§ **Provided material**:
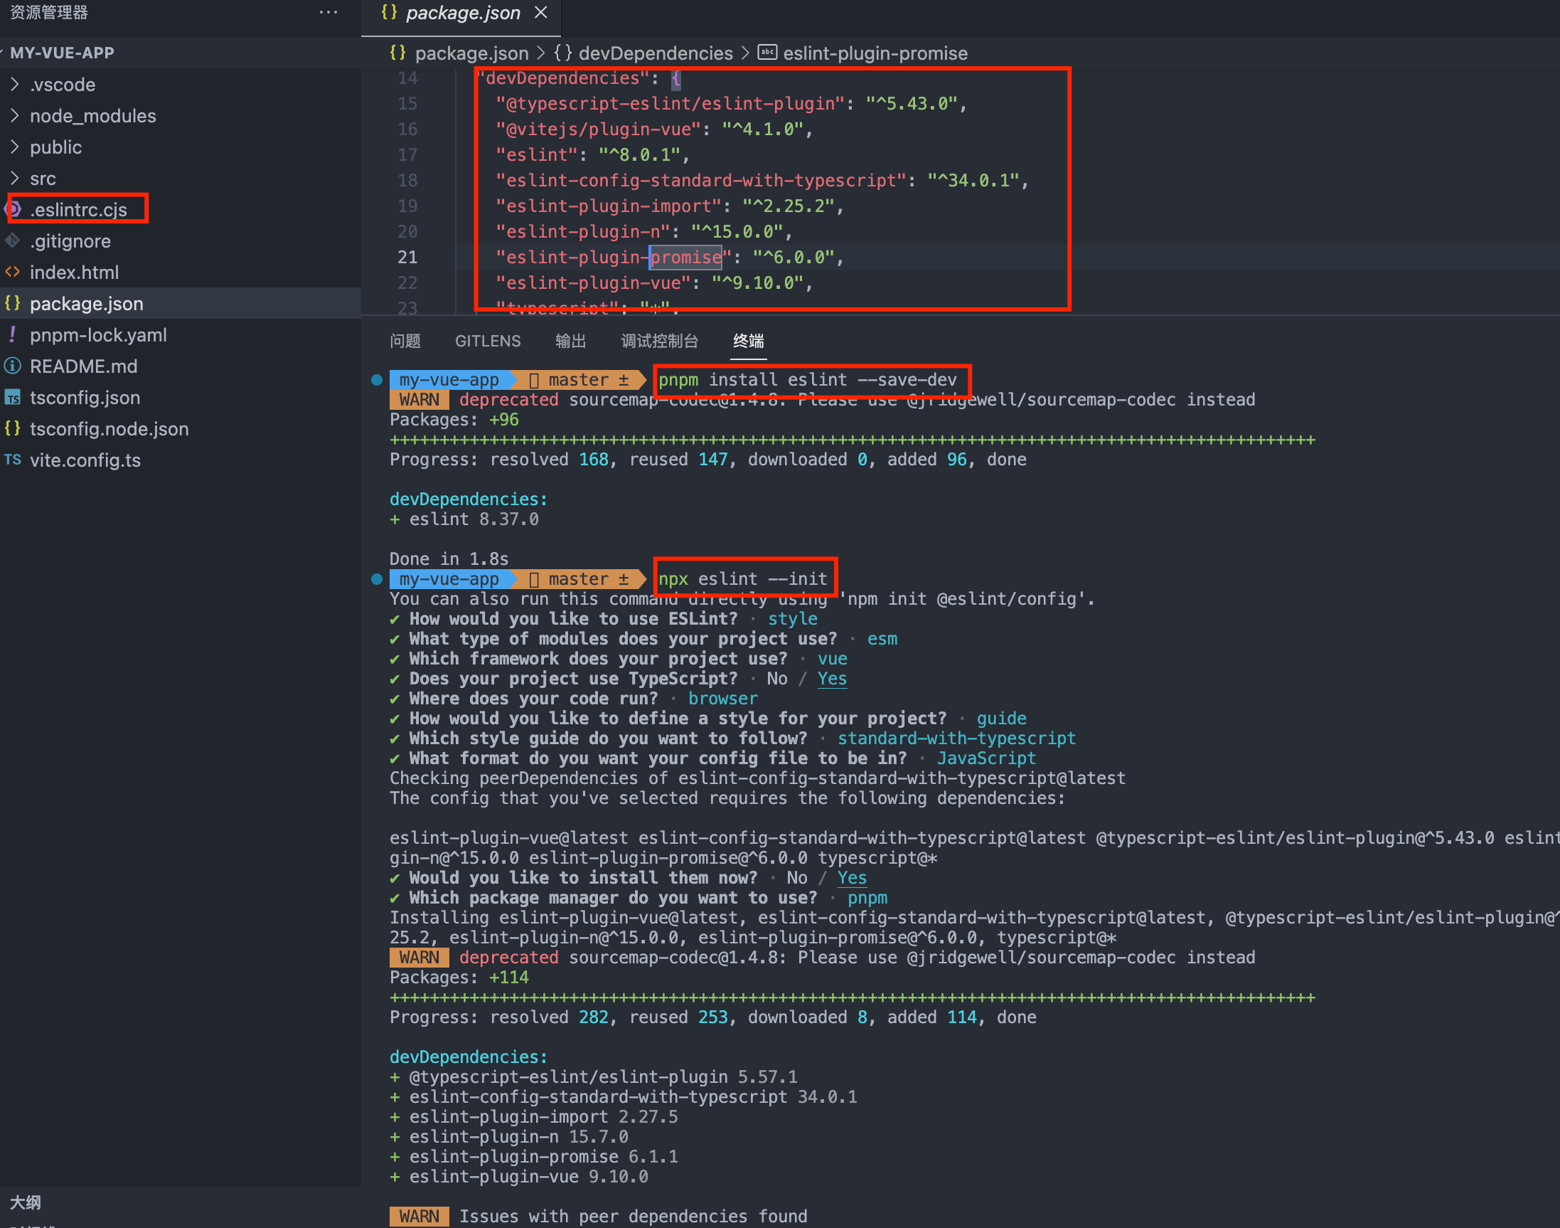Click the explorer more actions ellipsis
Image resolution: width=1560 pixels, height=1228 pixels.
point(328,12)
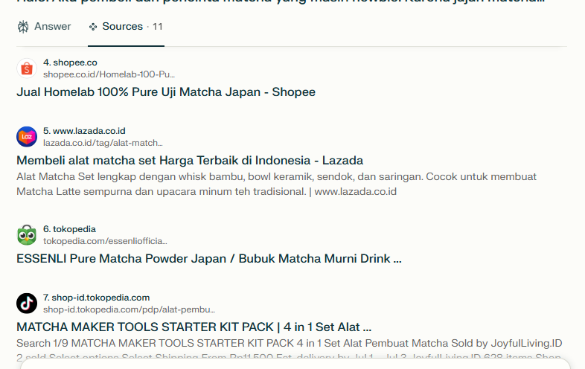Image resolution: width=585 pixels, height=369 pixels.
Task: Click the Tokopedia owl icon
Action: tap(27, 235)
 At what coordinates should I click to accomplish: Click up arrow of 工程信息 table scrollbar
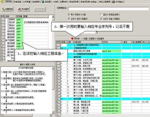[53, 17]
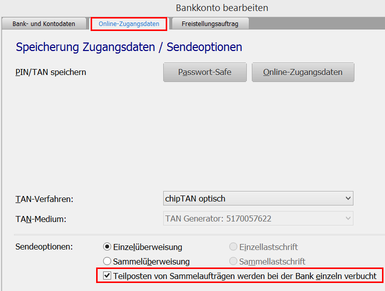Select the Einzellastschrift radio button
Image resolution: width=385 pixels, height=291 pixels.
[233, 247]
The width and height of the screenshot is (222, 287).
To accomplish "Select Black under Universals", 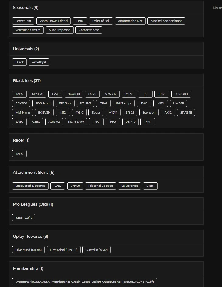I will pos(19,62).
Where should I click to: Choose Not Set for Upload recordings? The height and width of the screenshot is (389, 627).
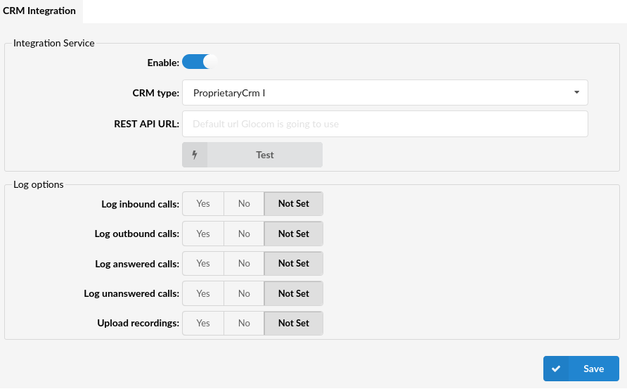click(x=294, y=323)
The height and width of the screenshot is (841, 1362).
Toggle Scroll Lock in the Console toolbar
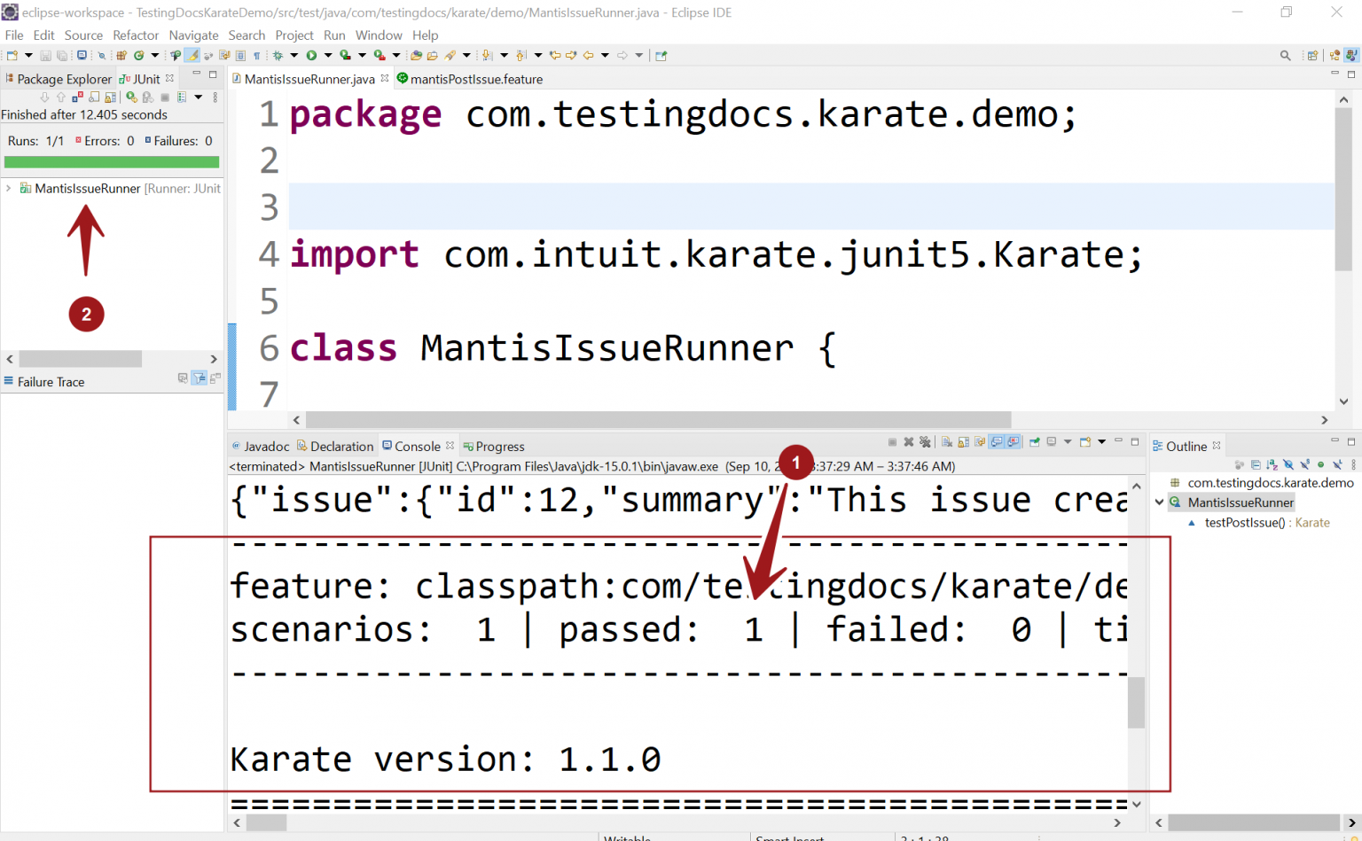point(964,441)
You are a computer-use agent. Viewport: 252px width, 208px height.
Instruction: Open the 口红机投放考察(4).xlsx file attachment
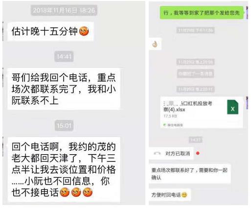(202, 112)
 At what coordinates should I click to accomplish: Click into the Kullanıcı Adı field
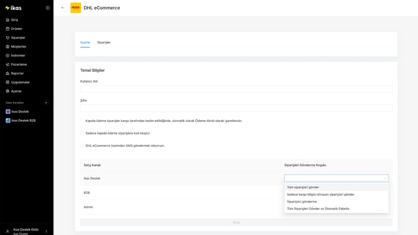pyautogui.click(x=236, y=89)
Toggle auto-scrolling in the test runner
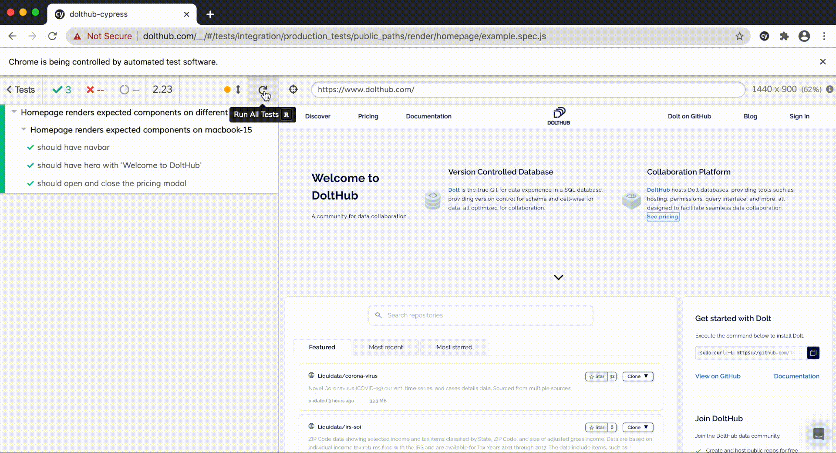836x453 pixels. (237, 90)
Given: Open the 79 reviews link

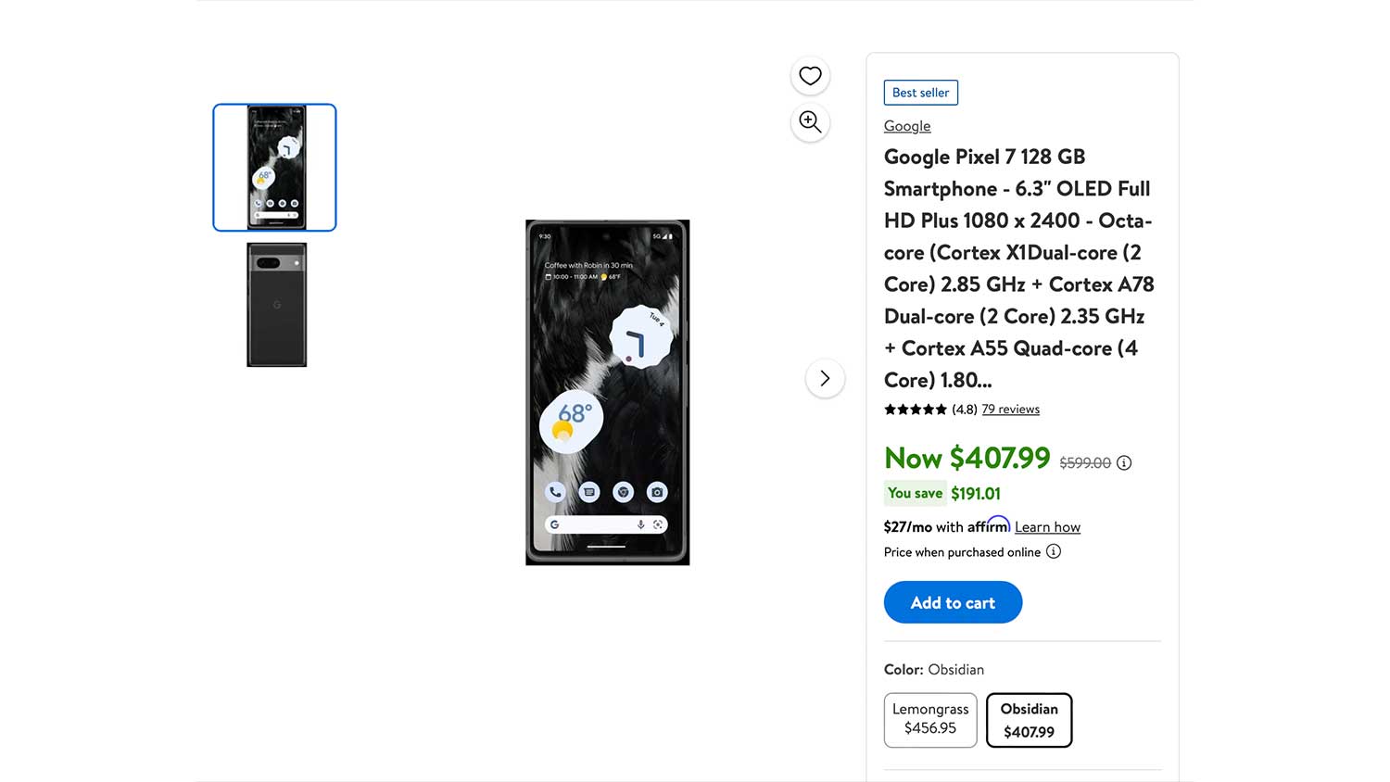Looking at the screenshot, I should [1010, 410].
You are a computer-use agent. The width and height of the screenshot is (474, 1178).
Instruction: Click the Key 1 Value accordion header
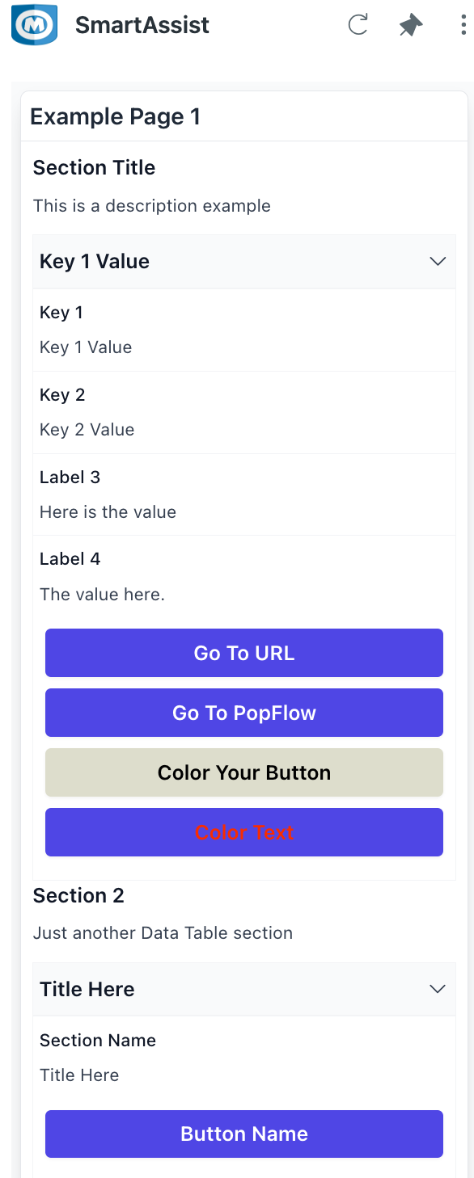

§ **Work to do**: Reproduce the listing word for word from the line with "Toggle auto-scrolling in the test runner" through the listing's last line, including both ends, and leave the pictures out.

§ **Result of the task**:
Toggle auto-scrolling in the test runner
836x453 pixels. (237, 90)
Given: Open the 79 reviews link

Looking at the screenshot, I should [1010, 410].
You are a computer-use agent. The width and height of the screenshot is (474, 1178).
Instruction: Click the Key 1 Value accordion header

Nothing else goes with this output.